Die Preise für Öl und Gas steigen unaufhörlich weiter, und Österreich steuert mitten auf die schwerste Energiekrise seit Jahrzehnten zu.
Die Auswirkungen bekommen die heimischen Autofahrer bereits täglich an den Zapfsäulen zu spüren. Während der Liter Diesel die Marke von zwei Euro längst überschritten hat, warnt Energie-Experte Johannes Benigni nun vor einer noch drastischeren Entwicklung: Ein Spritpreis von drei Euro pro Liter sei in naher Zukunft durchaus im Bereich des Möglichen.
Hitzige Debatte im ORF
Diese düstere Prognose sorgte auch am Sonntag in der ORF-Sendung „Das Gespräch“ für heftige Diskussionen.
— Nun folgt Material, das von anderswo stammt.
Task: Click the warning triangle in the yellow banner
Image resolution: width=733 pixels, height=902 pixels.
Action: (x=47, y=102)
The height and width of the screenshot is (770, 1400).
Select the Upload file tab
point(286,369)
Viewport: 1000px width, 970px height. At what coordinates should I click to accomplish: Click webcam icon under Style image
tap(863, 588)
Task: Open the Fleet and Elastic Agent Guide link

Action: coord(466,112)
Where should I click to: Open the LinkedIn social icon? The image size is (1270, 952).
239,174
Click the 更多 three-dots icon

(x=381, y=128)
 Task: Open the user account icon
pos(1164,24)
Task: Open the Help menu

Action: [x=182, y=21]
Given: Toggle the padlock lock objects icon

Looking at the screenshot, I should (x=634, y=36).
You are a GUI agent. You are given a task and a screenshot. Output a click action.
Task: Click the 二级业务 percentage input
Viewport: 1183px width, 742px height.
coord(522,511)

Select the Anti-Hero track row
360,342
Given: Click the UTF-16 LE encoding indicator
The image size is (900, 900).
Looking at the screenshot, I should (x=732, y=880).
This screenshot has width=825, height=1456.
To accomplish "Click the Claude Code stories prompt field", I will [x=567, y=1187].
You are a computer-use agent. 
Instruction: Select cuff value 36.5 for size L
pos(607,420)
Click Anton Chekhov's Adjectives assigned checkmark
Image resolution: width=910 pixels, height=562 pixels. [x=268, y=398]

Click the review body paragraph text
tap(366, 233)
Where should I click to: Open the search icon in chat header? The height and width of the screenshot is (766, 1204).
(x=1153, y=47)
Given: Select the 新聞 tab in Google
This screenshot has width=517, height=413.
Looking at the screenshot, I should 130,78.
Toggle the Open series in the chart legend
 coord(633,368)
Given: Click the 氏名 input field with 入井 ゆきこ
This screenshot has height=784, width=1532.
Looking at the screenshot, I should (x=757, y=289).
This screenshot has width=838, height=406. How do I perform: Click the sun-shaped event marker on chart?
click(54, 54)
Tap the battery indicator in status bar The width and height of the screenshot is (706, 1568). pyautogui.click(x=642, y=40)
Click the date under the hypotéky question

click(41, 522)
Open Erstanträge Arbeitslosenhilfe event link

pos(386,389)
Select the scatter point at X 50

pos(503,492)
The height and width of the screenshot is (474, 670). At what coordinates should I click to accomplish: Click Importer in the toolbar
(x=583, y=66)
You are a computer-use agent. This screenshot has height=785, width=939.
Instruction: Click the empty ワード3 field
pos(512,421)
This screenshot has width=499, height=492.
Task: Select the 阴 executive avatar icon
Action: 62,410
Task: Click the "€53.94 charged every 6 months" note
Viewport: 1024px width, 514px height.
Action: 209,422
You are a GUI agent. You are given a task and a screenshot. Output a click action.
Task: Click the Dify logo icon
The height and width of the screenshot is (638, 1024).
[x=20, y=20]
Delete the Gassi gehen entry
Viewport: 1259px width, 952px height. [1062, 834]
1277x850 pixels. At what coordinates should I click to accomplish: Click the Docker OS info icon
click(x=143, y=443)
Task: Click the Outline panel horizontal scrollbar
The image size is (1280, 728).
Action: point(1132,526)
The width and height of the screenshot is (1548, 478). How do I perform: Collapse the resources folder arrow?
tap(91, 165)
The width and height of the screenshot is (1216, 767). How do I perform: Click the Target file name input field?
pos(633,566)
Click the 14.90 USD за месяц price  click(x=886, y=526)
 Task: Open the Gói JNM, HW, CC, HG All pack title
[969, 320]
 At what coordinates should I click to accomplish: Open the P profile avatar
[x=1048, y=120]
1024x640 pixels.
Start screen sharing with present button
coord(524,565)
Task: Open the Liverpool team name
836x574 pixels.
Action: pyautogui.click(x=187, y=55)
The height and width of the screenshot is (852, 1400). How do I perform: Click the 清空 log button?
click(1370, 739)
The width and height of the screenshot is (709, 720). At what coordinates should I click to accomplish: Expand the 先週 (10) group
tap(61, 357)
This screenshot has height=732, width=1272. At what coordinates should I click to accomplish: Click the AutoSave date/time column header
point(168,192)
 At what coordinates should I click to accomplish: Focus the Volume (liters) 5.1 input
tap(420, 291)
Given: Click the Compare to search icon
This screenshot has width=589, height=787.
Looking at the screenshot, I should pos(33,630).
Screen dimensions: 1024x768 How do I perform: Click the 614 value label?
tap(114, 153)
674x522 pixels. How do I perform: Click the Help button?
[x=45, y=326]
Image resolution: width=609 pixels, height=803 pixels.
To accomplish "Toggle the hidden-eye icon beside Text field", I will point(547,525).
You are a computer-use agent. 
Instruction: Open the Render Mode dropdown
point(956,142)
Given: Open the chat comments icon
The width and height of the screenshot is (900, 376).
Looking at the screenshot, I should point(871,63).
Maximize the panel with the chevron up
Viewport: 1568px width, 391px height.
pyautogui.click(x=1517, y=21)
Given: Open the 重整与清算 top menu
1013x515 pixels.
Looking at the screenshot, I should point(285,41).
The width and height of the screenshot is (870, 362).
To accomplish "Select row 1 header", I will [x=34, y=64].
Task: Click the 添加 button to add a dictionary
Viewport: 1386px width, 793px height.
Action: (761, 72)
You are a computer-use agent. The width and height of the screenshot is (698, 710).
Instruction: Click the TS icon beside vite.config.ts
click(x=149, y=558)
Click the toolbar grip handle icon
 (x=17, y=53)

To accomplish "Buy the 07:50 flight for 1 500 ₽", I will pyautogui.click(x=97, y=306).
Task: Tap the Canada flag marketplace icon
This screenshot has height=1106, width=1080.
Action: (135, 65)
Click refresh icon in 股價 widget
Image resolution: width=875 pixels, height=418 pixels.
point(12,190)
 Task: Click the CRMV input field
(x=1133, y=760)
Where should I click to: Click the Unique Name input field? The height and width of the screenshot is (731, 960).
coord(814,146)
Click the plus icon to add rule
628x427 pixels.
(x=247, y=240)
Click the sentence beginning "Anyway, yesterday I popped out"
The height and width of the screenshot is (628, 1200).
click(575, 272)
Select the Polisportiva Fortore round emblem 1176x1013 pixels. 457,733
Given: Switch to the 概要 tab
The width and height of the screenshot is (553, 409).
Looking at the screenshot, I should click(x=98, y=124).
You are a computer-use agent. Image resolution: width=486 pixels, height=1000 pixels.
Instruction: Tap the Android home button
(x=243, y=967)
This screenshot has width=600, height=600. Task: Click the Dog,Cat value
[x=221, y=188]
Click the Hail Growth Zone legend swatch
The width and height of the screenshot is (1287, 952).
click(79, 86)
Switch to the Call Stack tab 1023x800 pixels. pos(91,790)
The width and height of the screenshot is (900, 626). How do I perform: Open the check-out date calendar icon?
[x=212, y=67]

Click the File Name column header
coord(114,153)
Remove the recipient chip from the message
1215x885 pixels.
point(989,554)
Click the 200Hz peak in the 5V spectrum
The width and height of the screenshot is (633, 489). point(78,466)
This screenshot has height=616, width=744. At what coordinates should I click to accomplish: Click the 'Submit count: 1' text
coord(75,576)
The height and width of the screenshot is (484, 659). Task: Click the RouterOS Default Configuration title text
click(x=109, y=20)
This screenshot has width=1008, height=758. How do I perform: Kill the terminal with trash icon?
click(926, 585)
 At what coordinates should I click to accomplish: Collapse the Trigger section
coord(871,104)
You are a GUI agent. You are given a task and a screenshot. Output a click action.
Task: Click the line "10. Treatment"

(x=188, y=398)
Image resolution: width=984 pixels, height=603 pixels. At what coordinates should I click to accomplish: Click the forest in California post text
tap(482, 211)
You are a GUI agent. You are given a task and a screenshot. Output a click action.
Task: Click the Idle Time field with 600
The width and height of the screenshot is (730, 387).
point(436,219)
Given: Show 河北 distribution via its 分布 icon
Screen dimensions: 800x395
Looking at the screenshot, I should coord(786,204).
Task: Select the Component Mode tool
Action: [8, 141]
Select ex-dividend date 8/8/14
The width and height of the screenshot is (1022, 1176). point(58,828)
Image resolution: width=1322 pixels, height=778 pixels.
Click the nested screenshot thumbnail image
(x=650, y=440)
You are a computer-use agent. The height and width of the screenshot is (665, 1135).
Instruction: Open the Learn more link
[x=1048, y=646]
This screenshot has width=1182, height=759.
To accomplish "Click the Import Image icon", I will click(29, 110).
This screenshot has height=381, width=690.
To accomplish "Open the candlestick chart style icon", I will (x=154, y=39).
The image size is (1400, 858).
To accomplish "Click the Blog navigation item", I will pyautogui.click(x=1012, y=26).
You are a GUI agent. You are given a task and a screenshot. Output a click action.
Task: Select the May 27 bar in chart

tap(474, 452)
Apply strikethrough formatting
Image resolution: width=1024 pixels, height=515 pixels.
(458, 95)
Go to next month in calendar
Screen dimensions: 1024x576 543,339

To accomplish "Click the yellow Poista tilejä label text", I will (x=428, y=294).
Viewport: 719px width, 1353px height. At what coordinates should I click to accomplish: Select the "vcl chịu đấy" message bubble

Moderatorin Susanne Schnabl konfrontierte Vertreter der Regierungs- und Oppositionsparteien mit den Sorgen der Bevölkerung und hinterfragte die aktuellen Konzepte zur Abfederung der Teuerungswelle.
VP setzt auf Anpassung
ÖVP-Generalsekretär Nico Marchetti bemühte sich in der Sendung sichtlich, die Wogen zu glätten. Er verwies auf die Regierungspläne und das darin verankerte monatliche Monitoring der Spritpreisbremse. Sollten die Preise weiter massiv steigen, könne die Entlastung für den Folgemonat um mehr als fünf Cent angehoben werden. Man werde die Situation laufend beobachten und das Modell bei Bedarf jeden Monat neu adjustieren, so Marchetti.
CO2-Steuer bleibt Thema
Auf die konkrete Nachfrage, ob die Entlastung durch die Spritpreisbremse von derzeit zehn Cent auf 30 oder gar 40 Cent ausgeweitet werden könnte, hielt sich der VP-Politiker eine Hintertür offen. Wenn die Preise drastisch steigen, müsse auch die Senkung entsprechend mitwachsen, um die Haushalte zu entlasten und gleichzeitig die Wettbewerbsfähigkeit innerhalb der Europäischen Union nicht zu gefährden. Einer gleichzeitigen Abschaffung der CO2-Steuer erteilte Marchetti jedoch eine Absage, da dies schlichtweg nicht der aktuellen Beschlusslage entspreche.
Grüne Kritik an Ölmultis
Deutliche Skepsis kam von den eigenen Koalitionspartnern. Die grüne Vize-Klubchefin Sigrid Maurer betonte im Studio, dass man durchaus erhebliche Zweifel an den aktuellen Plänen hege. Die Grünen hätten der Spritpreisbremse dennoch zähneknirschend zugestimmt, da man nicht tatenlos zusehen könne, wie sich die großen Ölmultis in der Krise „dumm und deppert“ verdienen. Als nachhaltige Lösung forderte Maurer jedoch einen deutlich forcierteren Ausbau der heimischen erneuerbaren Energien.
FPÖ fordert Steuersenkung
Scharfe Kritik an der Regierungsarbeit kam von der Opposition. FPÖ-Politiker Paul Hammerl warnte davor, dass ein staatlicher Preisdeckel die physische Verfügbarkeit von Öl gefährden könnte. Er forderte stattdessen eine sofortige Halbierung der Mineralölsteuer sowie die komplette Streichung der CO2-Steuer. Laut seinen Berechnungen würde dies den Benzinpreis sofort um 44 Cent und den Dieselpreis um 40 Cent senken. Hammerl untermauerte seine Forderung mit dem bekannten Sprichwort: „Spare in der Zeit, dann hast du in der Not.“
Die Angst vor dem 3-Euro-Sprit sitzt tief und die Politik ringt händeringend um die richtigen Hebel. Während die ÖVP auf ein flexibles, monatlich angepasstes Deckelmodell vertraut, drängen die Grünen auf den langfristigen Ausstieg aus fossilen Brennstoffen. Die FPÖ wiederum sieht das Allheilmittel in sofortigen, drastischen Steuersenkungen an der Zapfsäule. Welcher Weg die Österreicher tatsächlich vor dem drohenden Sprit-Wahnsinn bewahrt, werden die kommenden Wochen zeigen.